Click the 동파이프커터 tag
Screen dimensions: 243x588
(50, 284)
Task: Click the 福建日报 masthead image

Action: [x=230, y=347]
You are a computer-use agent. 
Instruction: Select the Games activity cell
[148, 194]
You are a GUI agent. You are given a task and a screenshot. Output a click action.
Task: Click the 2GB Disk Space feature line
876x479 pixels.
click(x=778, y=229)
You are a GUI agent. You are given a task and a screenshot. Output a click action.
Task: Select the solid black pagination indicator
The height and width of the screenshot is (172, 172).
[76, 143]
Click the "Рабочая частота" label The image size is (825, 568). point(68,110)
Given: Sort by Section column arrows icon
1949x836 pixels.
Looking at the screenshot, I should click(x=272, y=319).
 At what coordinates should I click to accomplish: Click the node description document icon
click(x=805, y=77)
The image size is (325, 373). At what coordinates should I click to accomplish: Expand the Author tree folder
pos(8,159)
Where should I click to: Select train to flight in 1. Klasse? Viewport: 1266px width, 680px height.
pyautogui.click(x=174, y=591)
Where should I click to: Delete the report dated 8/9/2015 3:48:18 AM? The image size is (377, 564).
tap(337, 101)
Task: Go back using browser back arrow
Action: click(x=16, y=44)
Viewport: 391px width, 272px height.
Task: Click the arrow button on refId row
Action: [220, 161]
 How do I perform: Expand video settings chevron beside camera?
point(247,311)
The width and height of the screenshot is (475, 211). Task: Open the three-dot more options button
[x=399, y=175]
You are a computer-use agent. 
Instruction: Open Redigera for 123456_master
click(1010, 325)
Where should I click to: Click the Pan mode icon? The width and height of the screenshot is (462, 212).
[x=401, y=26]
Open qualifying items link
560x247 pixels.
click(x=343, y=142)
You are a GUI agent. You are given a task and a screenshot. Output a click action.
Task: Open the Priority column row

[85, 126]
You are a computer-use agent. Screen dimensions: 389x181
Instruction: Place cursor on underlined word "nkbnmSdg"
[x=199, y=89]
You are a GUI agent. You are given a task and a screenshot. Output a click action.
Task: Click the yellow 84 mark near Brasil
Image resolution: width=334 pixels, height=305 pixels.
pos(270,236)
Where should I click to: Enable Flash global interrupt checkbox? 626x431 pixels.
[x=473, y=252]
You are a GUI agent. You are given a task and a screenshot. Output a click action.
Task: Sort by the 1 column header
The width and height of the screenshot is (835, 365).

· · ·

WHAT THE TASK REQUIRES ->
In this exercise, reproduce the material word for word, in full.

SOLUTION FOR THIS EXERCISE ->
Click the 동파이프커터 tag
Screen dimensions: 243x588
(50, 284)
Task: Click the 福建日报 masthead image

Action: [x=230, y=347]
You are a computer-use agent. 
Instruction: Select the Games activity cell
[148, 194]
You are a GUI agent. You are given a task and a screenshot. Output a click action.
Task: Click the 2GB Disk Space feature line
876x479 pixels.
click(x=778, y=229)
You are a GUI agent. You are given a task and a screenshot. Output a click action.
Task: Select the solid black pagination indicator
The height and width of the screenshot is (172, 172).
[76, 143]
Click the "Рабочая частота" label The image size is (825, 568). point(68,110)
Given: Sort by Section column arrows icon
1949x836 pixels.
Looking at the screenshot, I should click(x=272, y=319).
 At what coordinates should I click to accomplish: Click the node description document icon
click(x=805, y=77)
The image size is (325, 373). At what coordinates should I click to accomplish: Expand the Author tree folder
pos(8,159)
Where should I click to: Select train to flight in 1. Klasse? Viewport: 1266px width, 680px height.
pyautogui.click(x=174, y=591)
Where should I click to: Delete the report dated 8/9/2015 3:48:18 AM? The image size is (377, 564).
tap(337, 101)
Task: Go back using browser back arrow
Action: click(x=16, y=44)
Viewport: 391px width, 272px height.
Task: Click the arrow button on refId row
Action: [220, 161]
 How do I perform: Expand video settings chevron beside camera?
point(247,311)
The width and height of the screenshot is (475, 211). Task: Open the three-dot more options button
[x=399, y=175]
You are a computer-use agent. 
Instruction: Open Redigera for 123456_master
click(1010, 325)
Where should I click to: Click the Pan mode icon? The width and height of the screenshot is (462, 212).
[x=401, y=26]
Open qualifying items link
560x247 pixels.
click(x=343, y=142)
You are a GUI agent. You are given a task and a screenshot. Output a click action.
Task: Open the Priority column row

[85, 126]
You are a computer-use agent. Screen dimensions: 389x181
Instruction: Place cursor on underlined word "nkbnmSdg"
[x=199, y=89]
You are a GUI agent. You are given a task and a screenshot. Output a click action.
Task: Click the yellow 84 mark near Brasil
Image resolution: width=334 pixels, height=305 pixels.
pos(270,236)
Where should I click to: Enable Flash global interrupt checkbox? 626x431 pixels.
[x=473, y=252]
You are a GUI agent. You are given a task and a screenshot. Output a click action.
Task: Sort by the 1 column header
The width and height of the screenshot is (835, 365).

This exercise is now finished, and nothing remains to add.